(Dataset excerpt)
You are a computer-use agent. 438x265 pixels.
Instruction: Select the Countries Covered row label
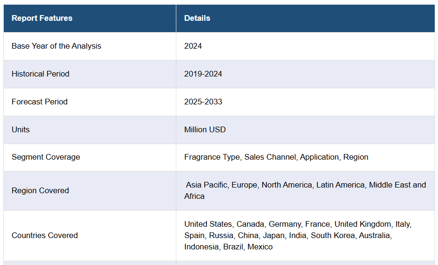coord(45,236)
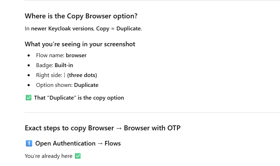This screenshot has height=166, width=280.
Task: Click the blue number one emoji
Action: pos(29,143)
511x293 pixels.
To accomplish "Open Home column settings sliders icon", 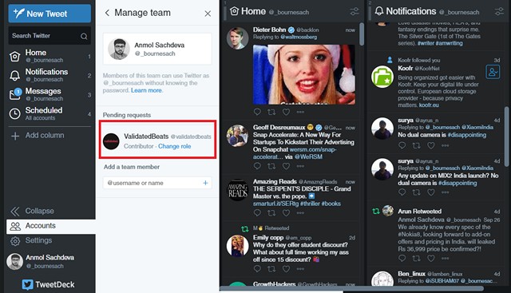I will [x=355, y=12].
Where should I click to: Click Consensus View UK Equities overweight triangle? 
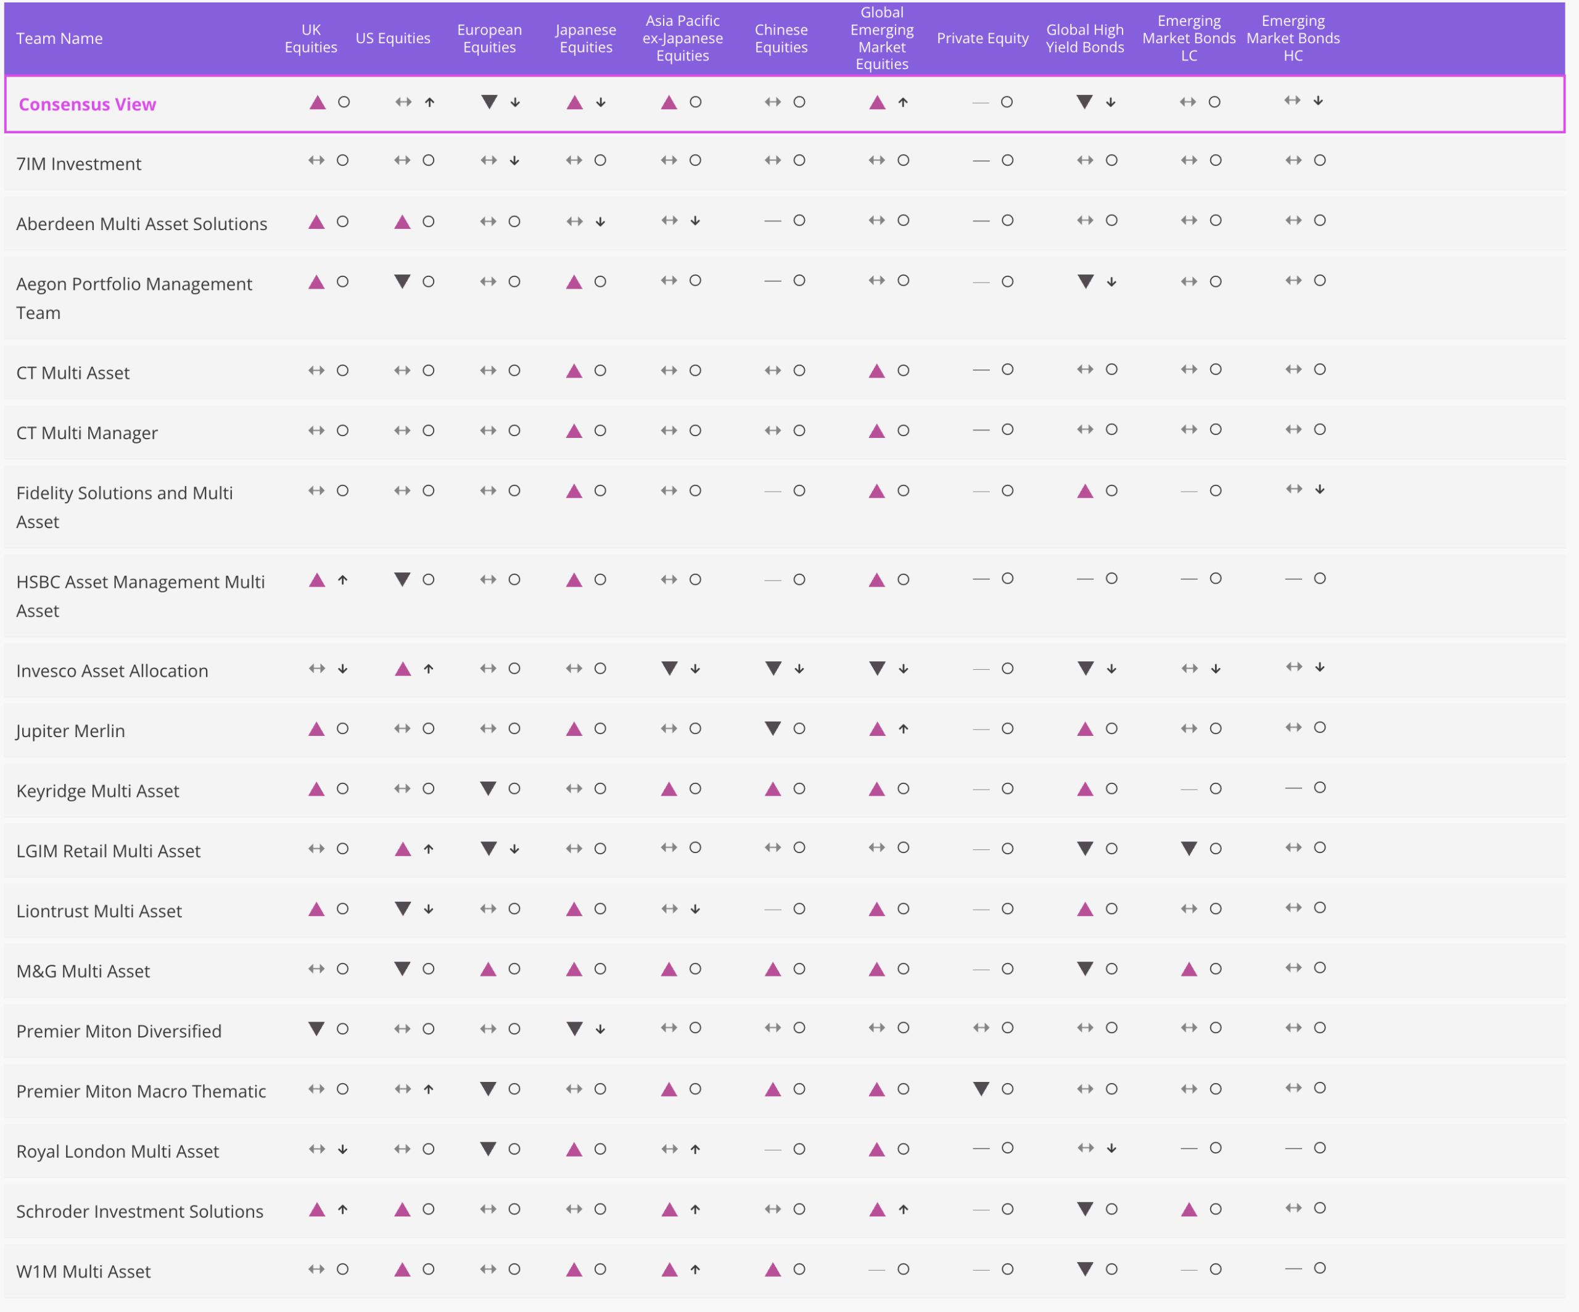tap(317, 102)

AIM:
Copy the items above word for word, starting at the line containing "Where should I" and ending at the last line of the items. Leave out the pictures.

THE SOLUTION:
Where should I click to: Click Consensus View UK Equities overweight triangle? 
tap(317, 102)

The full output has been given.